Whole-of-organism, process relational
By whole-of-organism we refer to the entire evolutionary being of you. We see you as complex, self-organising, self-making whole, not a bunch of parts that simply connect and execute sequences of operations. One way to think about this a bit more formally is through the lens of autopoiesis. Autopoiesis describes a system that ‘produces itself’. These types of systems are comprised of processes organised in ways that maintain their own existence as a coherent whole. This is very different to an allopoietic system. These are systems that produce something other than themselves. They function by taking an input and turning it into an output. This process is determined by an agent outside of the system. That is one of the very, very significant differences between you and a Large Language Model (so if anyone tries to tell you we’re just like AI, drop this little truth bomb!). An important note here is that the biomedical model—the underlying philosophy that gives rise to much of modern medical science—treats humans more like allopoietic systems than autopoietic systems at times. It is largely a reductive approach to understanding, meaning it attempts to break things down into smaller and smaller constituent parts in order to udnerstand causality. This has been really useful in various ways. And it’s certainly helpful in many important contexts (necessary surgery is a classic example but there are so so many others). But, as many scholars have called out, it may be inherently self-limiting in other ways or other contexts. We believe it is somewhat self-limiting in the context of really understanding the nature and function of organismic adaptation (which are really the processes that somatic therapy works most directly with). This is especially true when you consider that the biomedical model largely treats mind and body as seperate entities, even if it doesn’t explicitly support what is known as substance dualism. As a result, this position we take is also important in the context of mindbody relation. By taking this approach, we can understand mindbody as two seemingly different expressions of the same thing (hence why we write ‘mindbody’ and not mind body or mind-body). If this is true, then it may effectively dissolve the ‘hard problem of consciousness’.
Okay, onto process-relational.
Process-relational refers to process-relational ontology.
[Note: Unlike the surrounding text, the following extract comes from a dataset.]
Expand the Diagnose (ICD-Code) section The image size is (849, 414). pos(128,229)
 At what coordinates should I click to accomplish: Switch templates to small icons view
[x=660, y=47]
What this attempts to express is a claim about the nature of the universe. Here’s how Prof. Ikahiv introduces it:“This is a theoretical paradigm and an ontology that takes the basic nature of the world to be that of relational process: that is, it understands the basic constituents of the world to be events of encounter, acts or moments of experience that are woven together to constitute the processes by which all things occur, unfold, and evolve. Understanding ourselves and our relations with the world around us in this way, it is argued, can help us unwind ourselves from out of a set of dualisms that have ensnared modern thought over the last few centuries. In contrast to materialist, idealist, dualist, and other perspectives that have dominated modern western philosophy, a process-relational perspective more explicitly recognises the dynamic, complex, systemic, and evolving nature of reality.”
In our studies over the years, this has become one of the most resonant philosophical frameworks. Not just because of our exploration of different theories relative to one another but because of our direct experience. It feels meaningful at ‘every level of organisation’, from subatomic phenomena through to the unnerving complexity of social organisms like us.
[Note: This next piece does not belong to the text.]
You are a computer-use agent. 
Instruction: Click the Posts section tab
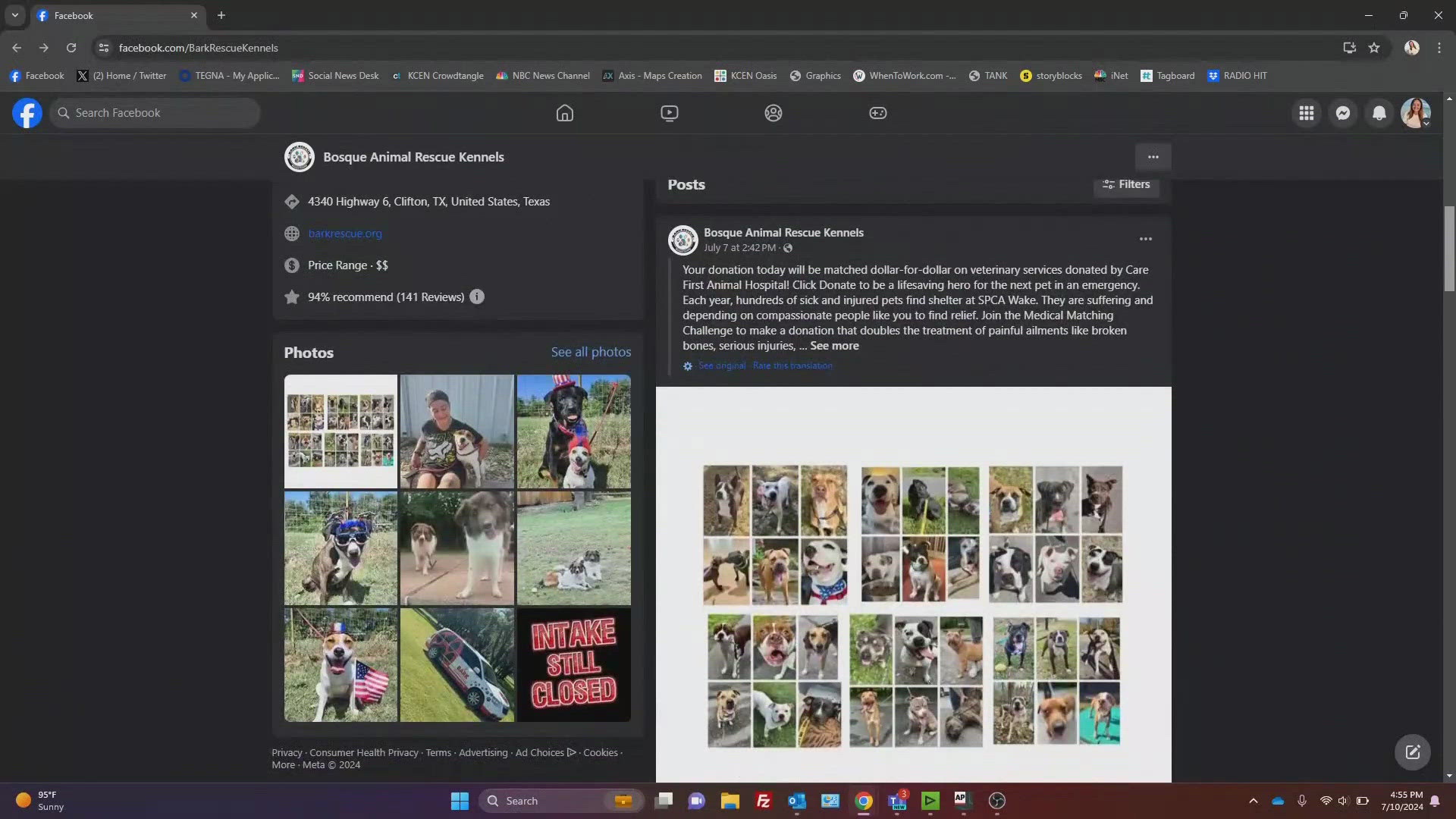[686, 184]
In some way, process-relational already speaks to whole-of-organism. But we add the clarification as a reminder, a way of keeping us grounded in the first-person experience so many of our (humanity’s) theories attempt to explain.
We will say plenty more about the philosophical underpinning of our work in the future.
P.S. We are not alone in bringing this process-relational framing to work like this. See Dr. Garcia’s paper here: “This chapter examines mental disorders from an enactive perspective. It explores two key ontological claims—the processual and relational nature of cognition—and their implications for our understanding of mental disorders. Rather than viewing them as isolated brain disorders, mental disorders are presented as developmental sensorimotor trajectories that are shaped by embodied interactions and social contexts. It highlights the dynamic interplay between an individual’s autonomy and their social environment in the emergence of mental disorders.”